Chike Ukaegbu visits a private school in Abuja on January 18th, 2019.

Following the speech at the Abuja school, Ukaegbu and his brother Chibueze decamped to a spartan mezzanine room in a mostly vacant office building. An enormous desk in the otherwise empty, low-ceilinged space, and a bizarrely miniature bathroom gave the room an Alice-in-Wonderland vibe. Chibueze peered into his laptop, working on a website that would allow voters to find young candidates by district. Chike monitored some of the two dozen WhatsApp channels that he said bombard him with “five thousand messages a day.” The lights went off, as frequently happens, until a generator kicked in, and a fan resumed noisily circulating tropical air.

“We’re on the list,” Ukaegbu said, scanning a copy of the roster of presidential candidates, just released by Nigeria’s Independent National Electoral Commission. It was a relief—backroom intrigue and string-pulling, whether from within his own party or elsewhere, could no longer prevent his name from appearing on the ballot. 

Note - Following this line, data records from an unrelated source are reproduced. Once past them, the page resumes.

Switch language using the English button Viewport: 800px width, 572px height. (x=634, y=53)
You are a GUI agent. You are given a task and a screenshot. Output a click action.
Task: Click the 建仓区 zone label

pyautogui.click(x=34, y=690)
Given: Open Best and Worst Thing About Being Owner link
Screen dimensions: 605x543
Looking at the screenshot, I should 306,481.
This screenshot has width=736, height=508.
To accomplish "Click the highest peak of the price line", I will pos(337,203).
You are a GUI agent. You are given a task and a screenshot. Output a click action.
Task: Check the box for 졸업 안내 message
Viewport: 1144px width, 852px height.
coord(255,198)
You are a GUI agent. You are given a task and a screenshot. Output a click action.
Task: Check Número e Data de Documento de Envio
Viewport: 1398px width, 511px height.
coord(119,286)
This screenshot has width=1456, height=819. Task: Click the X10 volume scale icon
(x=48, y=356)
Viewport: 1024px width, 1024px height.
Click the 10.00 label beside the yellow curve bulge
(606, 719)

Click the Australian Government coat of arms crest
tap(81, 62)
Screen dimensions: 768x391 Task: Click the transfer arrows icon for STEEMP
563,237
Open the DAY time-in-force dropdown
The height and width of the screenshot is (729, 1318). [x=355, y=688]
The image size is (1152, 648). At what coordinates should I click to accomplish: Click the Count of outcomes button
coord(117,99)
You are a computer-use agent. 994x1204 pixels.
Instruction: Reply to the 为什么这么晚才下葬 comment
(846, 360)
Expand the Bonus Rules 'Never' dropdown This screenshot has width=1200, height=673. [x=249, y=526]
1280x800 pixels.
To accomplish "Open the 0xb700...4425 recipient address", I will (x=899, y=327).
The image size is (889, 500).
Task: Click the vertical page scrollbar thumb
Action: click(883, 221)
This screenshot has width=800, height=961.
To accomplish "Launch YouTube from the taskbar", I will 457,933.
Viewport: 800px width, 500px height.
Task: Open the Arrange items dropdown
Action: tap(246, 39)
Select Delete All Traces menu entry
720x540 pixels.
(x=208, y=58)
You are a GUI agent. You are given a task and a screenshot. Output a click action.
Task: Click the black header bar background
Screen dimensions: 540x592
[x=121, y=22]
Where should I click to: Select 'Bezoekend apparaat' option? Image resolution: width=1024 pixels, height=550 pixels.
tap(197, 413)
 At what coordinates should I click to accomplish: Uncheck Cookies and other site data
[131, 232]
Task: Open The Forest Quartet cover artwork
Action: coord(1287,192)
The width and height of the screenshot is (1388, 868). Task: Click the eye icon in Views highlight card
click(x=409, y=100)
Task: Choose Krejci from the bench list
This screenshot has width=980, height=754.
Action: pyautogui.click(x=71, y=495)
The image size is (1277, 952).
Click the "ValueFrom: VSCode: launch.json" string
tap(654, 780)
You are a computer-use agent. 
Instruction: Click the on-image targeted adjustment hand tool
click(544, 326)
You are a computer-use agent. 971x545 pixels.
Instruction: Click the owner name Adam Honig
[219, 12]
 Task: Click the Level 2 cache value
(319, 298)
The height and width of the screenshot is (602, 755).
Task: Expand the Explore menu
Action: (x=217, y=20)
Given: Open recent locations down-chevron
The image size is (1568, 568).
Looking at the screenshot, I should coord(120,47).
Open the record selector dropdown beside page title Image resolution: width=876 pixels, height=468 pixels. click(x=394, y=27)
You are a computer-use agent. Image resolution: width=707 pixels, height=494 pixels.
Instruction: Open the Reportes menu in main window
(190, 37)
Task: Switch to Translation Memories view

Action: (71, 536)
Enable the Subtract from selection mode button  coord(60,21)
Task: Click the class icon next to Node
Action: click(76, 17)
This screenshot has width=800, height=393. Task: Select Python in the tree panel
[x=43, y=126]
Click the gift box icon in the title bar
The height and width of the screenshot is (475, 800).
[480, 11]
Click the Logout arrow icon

Despite the early buzz, Ukaegbu’s run has struggled to attract donors. The party, which expected Ukaegbu to bring in the money, is not happy about it. The #Chike4Nigeria team predicted enthusiastic donations from the highly educated diaspora, which remitted home $25 billion in 2018, World Bank data show. According to numbers published by the Center for Social Justice, one tenth of one percent of that sum would match the total for media expenditures made in the 2015 campaign by PDP, the biggest spender and, as the then-governing party with a sitting president, an entity with unrivaled, direct, and unscrutinized access to the country’s oil revenue. But the money hasn’t materialized.

The team has also encountered skepticism from the very Nigerian demographic it hoped would welcome Ukaegbu’s bid: the 18-to-35-year-old voters who make up more than half the electorate. Instead, the most excited supporters have often been retirees, people in their sixties and older.

It’s hard to know how much of that is about the Ukaegbu campaign, and how much of it is about the realities of Nigerian politics. When I asked Matthew Page whether he could imagine an outsider, even a well-resourced one, mounting a successful presidential bid without established patronage-client relationships, he seemed unconvinced. “I think we’re a few decades away from that,” he said.

As I was boarding a flight back to New York in late January, Ukaegbu called me. He sounded tired. For days he had been trying to connect me with his vice-presidential pick, but she kept demurring. Two nights before, at a tense party meeting in a Stygian room in Abuja, I had watched him square off against members who wanted to declare support for Buhari and catch the last trickle of cash from the dwindling stream of the ruling party’s electoral funds. I asked whether he felt discouraged. He said he did not. “It’s certainly been an education,” he told me on the call. “It’s been like a PhD in Nigerian politics.”